Lynette Yiadom-Boakye: Portraits of People Who Do Not Exist — and the Truth They Tell

She paints invented figures with the authority of someone who has known them for years. The results are among the most psychologically acute portraits in contemporary art.

Lynette Yiadom-Boakye


The figures in Lynette Yiadom-Boakye's paintings are not real. She has been asked about this so consistently, across a career of now more than twenty years, that she has developed a considered answer: "They are not portraits of specific people, but they are portraits of real states of being." The distinction matters, and not just philosophically. It explains why paintings of entirely invented subjects can feel, consistently and sometimes overwhelmingly, like you know these people. Like you have met them in a room that you can almost but not quite remember.

She works fast, by the standards of painting — most canvases in a day or two, some in hours — which gives the work a quality of immediacy that very slow painting does not have. The figures emerge from the process rather than from preparatory sketches or photographic reference. She begins with a form, a color, a posture, and discovers the person through the act of painting rather than executing a pre-formed idea. The psychological depth of the work is not the product of extended contemplation. It is the product of a very fast and very deep kind of seeing.

Lynette Yiadom-Boakye‘s Imaginary portrait

We met at her studio in London, in a building she has occupied for eight years and which has, as a result, the accumulation of a painter's practice inscribed everywhere: paint on the floor, canvases in various states of completion on every surface, books stacked with the slightly chaotic organization of someone who reads in order to think, not in order to organize what they know.

No Twilight Too Mighty

She is unhurried in conversation in a way that is unusual in the London art world, where speed and currency of reference are the social currency. She thinks before she speaks. She changes her mind in the middle of sentences. She is, in person, extraordinarily kind — which is not something you would necessarily predict from the work, which is serious and demanding and occasionally, in its stillness, faintly ominous.

A Passion Like No Other (2012)


"The question I am always asked," she says, "is what the figures are feeling. People look at a painting and immediately want to know: is this person sad? Is this person waiting for something? Is this person in love? And the question reveals something important about how we relate to images of people — we want to resolve them into a state that we can name. I am not interested in giving people that resolution. I am interested in the moment before it. The state of being that has not yet become a feeling with a name."

Brutality by Any Other Name

This is, in contemporary painting, an unusual position. Most figurative work — and there is a great deal of figurative work being produced right now — either tells you what the subject is feeling (which is sentimental) or refuses to engage with feeling at all (which is cold). Yiadom-Boakye does something more difficult: she presents people in states of emotional specificity that resist verbal articulation, which is, in the most precise sense, what painting can do that language cannot.
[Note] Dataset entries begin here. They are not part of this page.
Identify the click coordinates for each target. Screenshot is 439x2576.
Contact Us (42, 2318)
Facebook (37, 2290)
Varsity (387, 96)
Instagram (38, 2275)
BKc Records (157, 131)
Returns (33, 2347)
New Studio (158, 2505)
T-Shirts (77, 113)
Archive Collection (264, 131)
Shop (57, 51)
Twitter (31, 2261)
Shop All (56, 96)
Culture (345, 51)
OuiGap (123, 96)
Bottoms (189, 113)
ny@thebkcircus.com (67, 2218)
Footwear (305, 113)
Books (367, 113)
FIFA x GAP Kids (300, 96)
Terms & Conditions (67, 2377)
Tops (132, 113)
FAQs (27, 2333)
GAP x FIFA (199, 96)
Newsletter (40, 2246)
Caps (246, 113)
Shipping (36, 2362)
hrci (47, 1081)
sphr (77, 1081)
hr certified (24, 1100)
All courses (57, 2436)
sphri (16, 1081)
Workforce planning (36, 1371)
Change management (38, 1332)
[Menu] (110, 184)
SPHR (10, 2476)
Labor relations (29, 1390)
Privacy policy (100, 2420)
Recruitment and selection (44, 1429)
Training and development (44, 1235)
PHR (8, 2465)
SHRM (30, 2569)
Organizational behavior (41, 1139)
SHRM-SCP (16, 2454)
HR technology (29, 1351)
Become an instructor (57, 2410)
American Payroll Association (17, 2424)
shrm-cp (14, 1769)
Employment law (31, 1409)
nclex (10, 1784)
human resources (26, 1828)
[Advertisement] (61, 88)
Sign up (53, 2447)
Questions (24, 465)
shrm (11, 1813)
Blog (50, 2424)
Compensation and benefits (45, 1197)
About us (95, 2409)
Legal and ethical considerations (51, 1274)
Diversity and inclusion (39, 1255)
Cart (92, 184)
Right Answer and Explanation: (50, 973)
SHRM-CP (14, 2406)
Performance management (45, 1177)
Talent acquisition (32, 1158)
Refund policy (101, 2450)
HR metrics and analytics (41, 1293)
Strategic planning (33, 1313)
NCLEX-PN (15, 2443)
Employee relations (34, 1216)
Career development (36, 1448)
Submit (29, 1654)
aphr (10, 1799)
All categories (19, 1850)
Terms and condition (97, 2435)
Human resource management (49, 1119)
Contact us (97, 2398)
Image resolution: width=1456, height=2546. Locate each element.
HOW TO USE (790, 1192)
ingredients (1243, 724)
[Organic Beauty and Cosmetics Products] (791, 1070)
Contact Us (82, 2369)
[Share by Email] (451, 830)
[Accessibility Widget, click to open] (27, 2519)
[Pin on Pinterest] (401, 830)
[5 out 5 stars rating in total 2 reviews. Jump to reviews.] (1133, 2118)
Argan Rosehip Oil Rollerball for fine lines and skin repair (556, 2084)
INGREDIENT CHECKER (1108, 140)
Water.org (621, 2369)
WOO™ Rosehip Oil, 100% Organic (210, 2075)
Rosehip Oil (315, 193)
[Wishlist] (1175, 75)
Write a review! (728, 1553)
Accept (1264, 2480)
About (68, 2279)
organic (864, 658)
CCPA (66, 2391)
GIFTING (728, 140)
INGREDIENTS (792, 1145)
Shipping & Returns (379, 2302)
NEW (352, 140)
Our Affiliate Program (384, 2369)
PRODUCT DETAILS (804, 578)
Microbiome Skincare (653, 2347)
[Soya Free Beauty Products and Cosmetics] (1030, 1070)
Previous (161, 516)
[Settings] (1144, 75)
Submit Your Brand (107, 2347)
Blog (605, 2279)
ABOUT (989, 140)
Black Allegiance to the Cunning (2018)


The figures are almost always Black, which has generated a discussion about representation that she engages with directly and carefully. "The absence of Black figures in Western portraiture is not just a historical fact," she says. "It has a continuing effect on how we imagine the interior life of Black people. When you see a white person sitting quietly in a painting, you think: they are contemplating something. When you see a Black person sitting quietly, that contemplation has, historically, not been assumed. My paintings are, in part, an insistence on that interior. On the right to be complex."

No Need of Speech, 2018. Carnegie Museum of Art.

Her 2023 retrospective at Tate Britain — 'Time Only Swells the Song' — was one of the most significant exhibitions of British art in recent memory: not because of its scale, though it was large, but because of the sustained argument it made about what figurative painting can do when the painter has something to say.

LIFE OUTSIDE THE MANET PARADISE RESORT

The current work, which we were shown in progress, is darker in palette and more psychologically compressed than her earlier pieces. The figures are more interior, less outward-facing. She says she has been thinking about solitude — "not loneliness, which is a complaint, but solitude, which is a practice" — and about the specific quality of presence that a person has when they believe themselves to be unobserved.

This, too, is a Yiadom-Boakye subject: the moment before the performance of self begins. The person as they are before the world asks them to be something.